Roberti ha annunciato che farà affidamento sui centri privati per smaltire, nel giro di tre-quattro mesi, le liste di attese. Intanto riapre la camera iperbarica di Larino grazie agli anestesisti dell’ex Cattolica. Se toccasse a lei decidere, cosa farebbe per tirare la sanità fuori dalle sabbie mobili?
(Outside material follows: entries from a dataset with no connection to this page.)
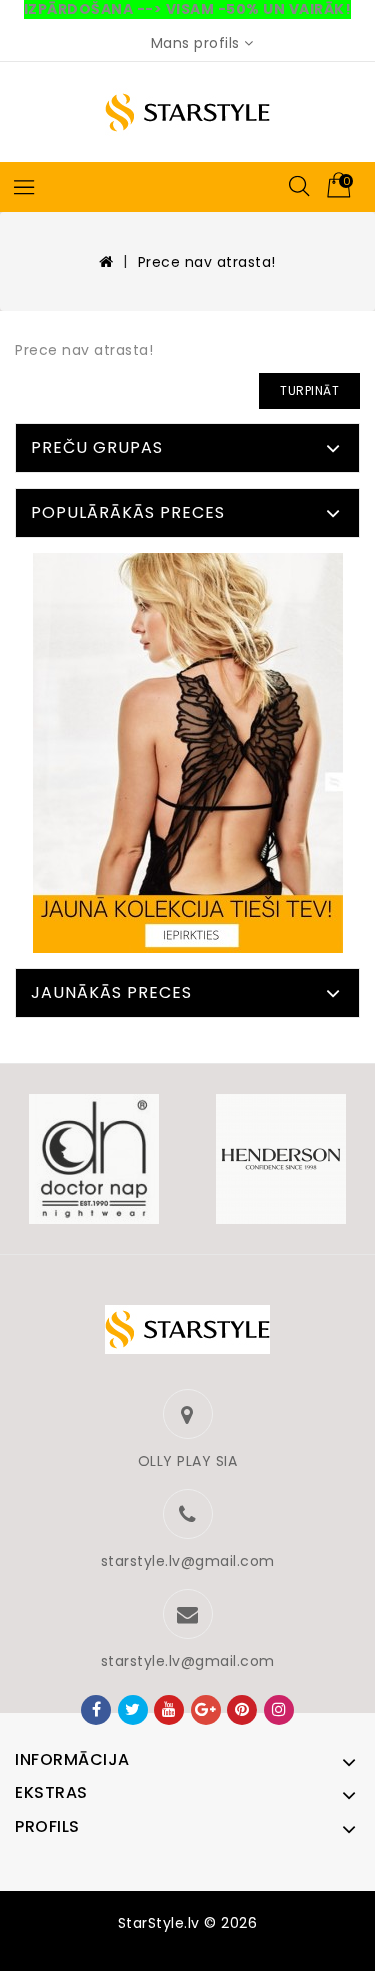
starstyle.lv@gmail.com (188, 1561)
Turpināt (309, 390)
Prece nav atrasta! (207, 262)
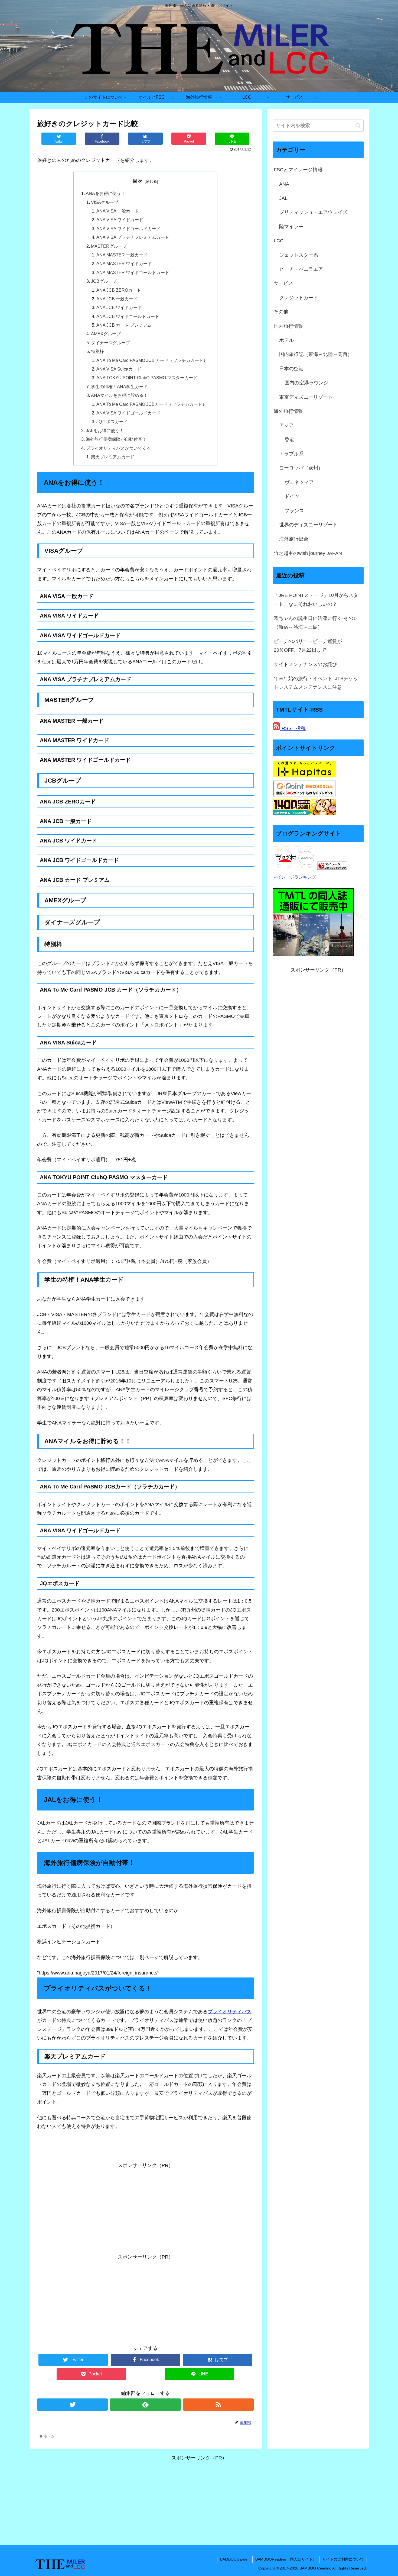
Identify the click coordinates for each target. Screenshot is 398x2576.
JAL (283, 198)
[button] (358, 126)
«La situazione è gravissima e richiede interventi immediati, non i proclami. Innanzitutto la riorganizzazione del comparto dell’emergenza-urgenza, a partire dalla rete delle malattie tempodipendenti. Oggi abbiamo un sistema letteralmente assurdo, nel quale le prestazioni neurochirurghe e cardiochirurghiche sono state attribuite in regime di monopolio a strutture private, sprovviste di Pronto soccorso, che non garantiscono la presa in carico del paziente. In secondo luogo, riscrivere il rapporto con gli erogatori privati, la cui consistenza in termini di posti letto e di budget è tarata sull’utenza extraregionali anziché sulle esigenze dei pazienti molisani, con la conseguenza che assorbono un numero esorbitante di posti letto ultraspecialistici per pazienti di altre regioni che vengono sottratti alle cure ordinarie per i molisani. Inoltre, continuiamo a fare da banca ai due grandi erogatori privati anticipando decine di milioni di euro di budget per utenti extraregionali. Infine, razionalizzare l’organizzazione sanitaria pubblica, privilegiando la qualità del servizio alle rivendicazioni territoriali. Su tutto questo, purtroppo, al momento c’è il vuoto, di idee e di iniziative, forse per non scontentare i soliti noti e lasciare tutto com’è».